# [Set problem]
Render every line of the entries below as a JSON list of strings, one string per line, skipping blank lines and omitting the pictures.

** start Provided records **

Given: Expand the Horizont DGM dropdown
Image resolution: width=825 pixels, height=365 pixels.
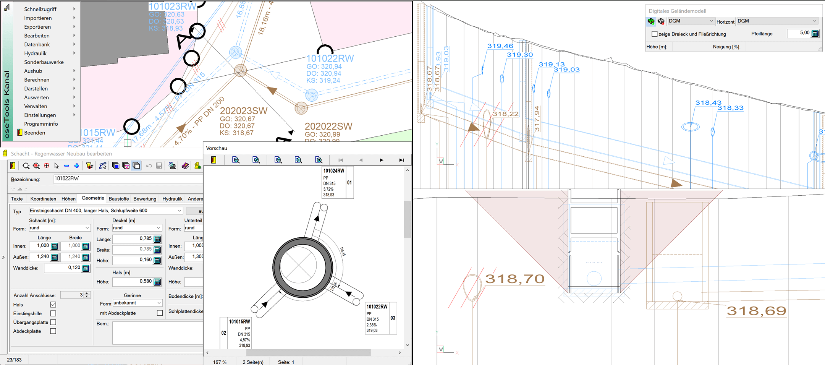Looking at the screenshot, I should (814, 21).
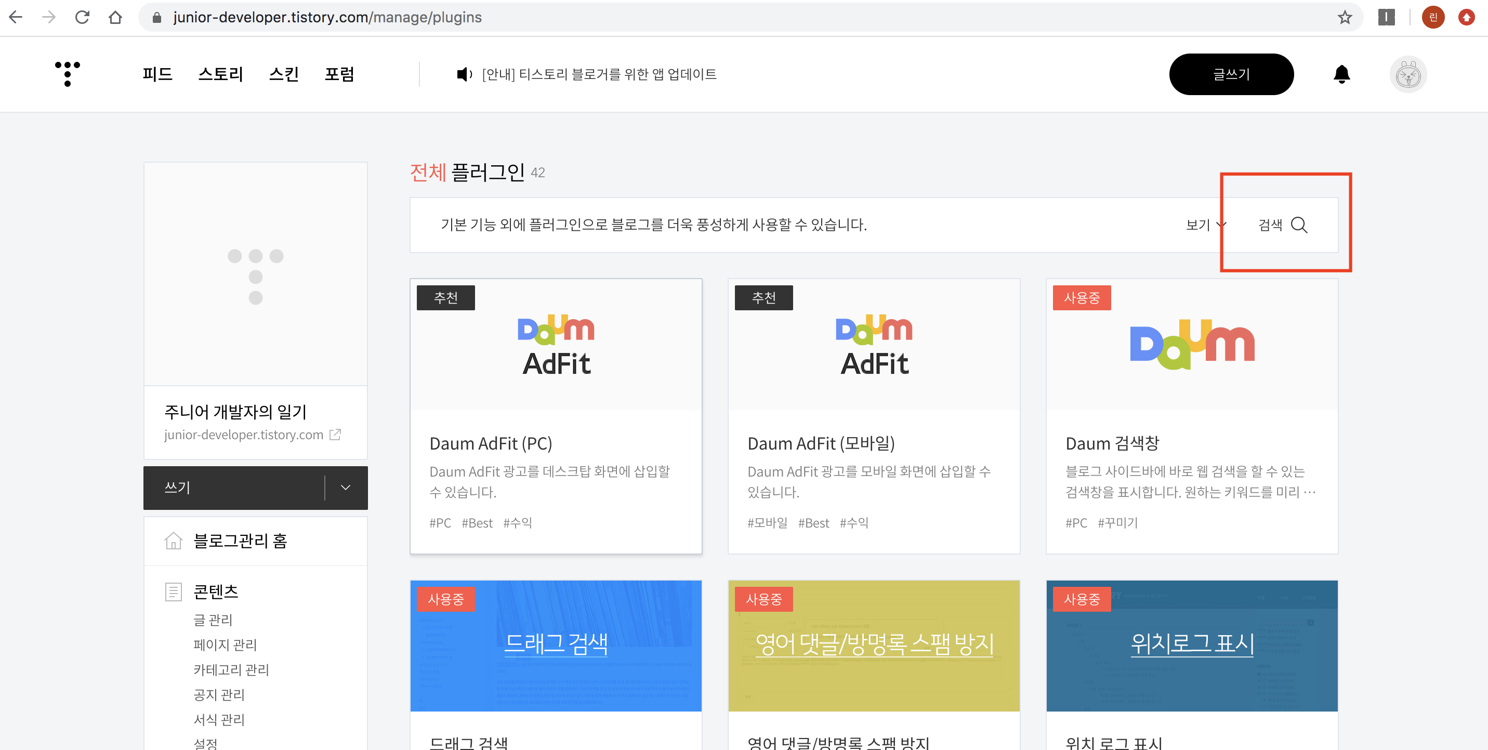Open the 드래그 검색 plugin thumbnail
This screenshot has height=750, width=1488.
556,645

** end Provided records **

# [Exercise response]
[
  "Given: Expand the Horizont DGM dropdown",
  "Image resolution: width=825 pixels, height=365 pixels.",
  "Looking at the screenshot, I should (814, 21).",
  "Open the 드래그 검색 plugin thumbnail",
  "This screenshot has height=750, width=1488.",
  "556,645"
]